Go through the listing that follows and report the number of lines with the string "every" in them, nothing more.
+ + +
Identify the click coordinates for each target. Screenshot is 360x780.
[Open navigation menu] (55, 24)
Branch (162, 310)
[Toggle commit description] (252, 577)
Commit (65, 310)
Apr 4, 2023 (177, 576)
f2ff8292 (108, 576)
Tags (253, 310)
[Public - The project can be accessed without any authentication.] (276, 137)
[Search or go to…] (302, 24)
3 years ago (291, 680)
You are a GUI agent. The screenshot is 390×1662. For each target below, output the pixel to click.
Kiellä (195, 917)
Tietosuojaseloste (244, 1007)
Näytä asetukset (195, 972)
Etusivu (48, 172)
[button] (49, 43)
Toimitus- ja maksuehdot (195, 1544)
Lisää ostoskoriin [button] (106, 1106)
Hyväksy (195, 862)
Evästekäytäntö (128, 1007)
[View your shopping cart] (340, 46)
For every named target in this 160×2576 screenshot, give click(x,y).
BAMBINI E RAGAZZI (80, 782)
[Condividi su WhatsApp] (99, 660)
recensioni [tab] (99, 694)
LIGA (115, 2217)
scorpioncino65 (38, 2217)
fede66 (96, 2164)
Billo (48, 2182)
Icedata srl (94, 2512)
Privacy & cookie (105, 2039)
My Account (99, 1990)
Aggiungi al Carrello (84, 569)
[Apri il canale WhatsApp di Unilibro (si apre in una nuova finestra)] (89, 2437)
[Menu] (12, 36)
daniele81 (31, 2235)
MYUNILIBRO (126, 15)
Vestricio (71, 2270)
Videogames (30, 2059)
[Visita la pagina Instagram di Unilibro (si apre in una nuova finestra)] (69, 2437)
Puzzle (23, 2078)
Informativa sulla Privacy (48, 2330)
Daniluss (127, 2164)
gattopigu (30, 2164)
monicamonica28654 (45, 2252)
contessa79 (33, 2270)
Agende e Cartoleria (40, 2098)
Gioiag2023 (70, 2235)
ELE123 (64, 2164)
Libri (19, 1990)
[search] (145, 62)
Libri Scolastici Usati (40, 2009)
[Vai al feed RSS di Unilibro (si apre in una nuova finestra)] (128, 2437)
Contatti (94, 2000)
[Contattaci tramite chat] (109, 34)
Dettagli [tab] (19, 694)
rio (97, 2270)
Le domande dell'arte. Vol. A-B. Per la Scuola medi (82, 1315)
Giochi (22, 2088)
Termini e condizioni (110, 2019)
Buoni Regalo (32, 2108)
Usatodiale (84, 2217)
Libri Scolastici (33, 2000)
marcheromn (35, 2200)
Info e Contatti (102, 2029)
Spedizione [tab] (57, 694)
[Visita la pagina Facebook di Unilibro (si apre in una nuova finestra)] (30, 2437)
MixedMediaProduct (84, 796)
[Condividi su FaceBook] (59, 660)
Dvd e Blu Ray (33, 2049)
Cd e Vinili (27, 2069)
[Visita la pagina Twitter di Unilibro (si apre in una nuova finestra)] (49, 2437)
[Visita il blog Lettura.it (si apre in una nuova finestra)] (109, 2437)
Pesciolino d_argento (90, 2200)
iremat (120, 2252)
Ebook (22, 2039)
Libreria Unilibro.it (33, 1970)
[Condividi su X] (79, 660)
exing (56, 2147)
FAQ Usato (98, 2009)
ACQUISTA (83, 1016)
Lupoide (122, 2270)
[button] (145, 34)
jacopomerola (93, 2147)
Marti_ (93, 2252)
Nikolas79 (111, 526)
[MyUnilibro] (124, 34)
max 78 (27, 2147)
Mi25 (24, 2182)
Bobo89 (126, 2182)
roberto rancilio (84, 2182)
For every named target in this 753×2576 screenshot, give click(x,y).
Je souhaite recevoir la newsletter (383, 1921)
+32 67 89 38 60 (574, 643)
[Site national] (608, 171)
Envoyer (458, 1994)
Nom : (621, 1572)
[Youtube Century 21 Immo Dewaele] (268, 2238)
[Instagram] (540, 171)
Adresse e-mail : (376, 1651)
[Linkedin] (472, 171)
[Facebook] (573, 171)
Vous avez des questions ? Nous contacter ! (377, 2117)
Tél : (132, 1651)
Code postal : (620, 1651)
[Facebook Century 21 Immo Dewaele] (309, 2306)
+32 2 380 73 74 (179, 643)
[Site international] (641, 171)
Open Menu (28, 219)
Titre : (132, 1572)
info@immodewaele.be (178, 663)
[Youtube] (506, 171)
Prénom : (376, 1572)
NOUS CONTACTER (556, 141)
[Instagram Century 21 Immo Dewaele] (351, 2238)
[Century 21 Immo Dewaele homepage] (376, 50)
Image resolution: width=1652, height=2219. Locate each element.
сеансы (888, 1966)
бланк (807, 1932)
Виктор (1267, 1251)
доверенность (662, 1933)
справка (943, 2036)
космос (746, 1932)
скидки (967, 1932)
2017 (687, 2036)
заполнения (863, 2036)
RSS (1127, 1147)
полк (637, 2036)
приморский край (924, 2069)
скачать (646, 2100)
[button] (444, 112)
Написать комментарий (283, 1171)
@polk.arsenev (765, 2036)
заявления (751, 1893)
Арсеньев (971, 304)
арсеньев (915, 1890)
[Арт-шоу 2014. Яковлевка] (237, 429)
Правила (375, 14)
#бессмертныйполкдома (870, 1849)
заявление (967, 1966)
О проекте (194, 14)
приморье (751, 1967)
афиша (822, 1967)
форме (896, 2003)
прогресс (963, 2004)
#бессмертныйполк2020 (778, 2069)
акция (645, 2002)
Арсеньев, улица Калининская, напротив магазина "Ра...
+ + +
■ **Task answer**: 2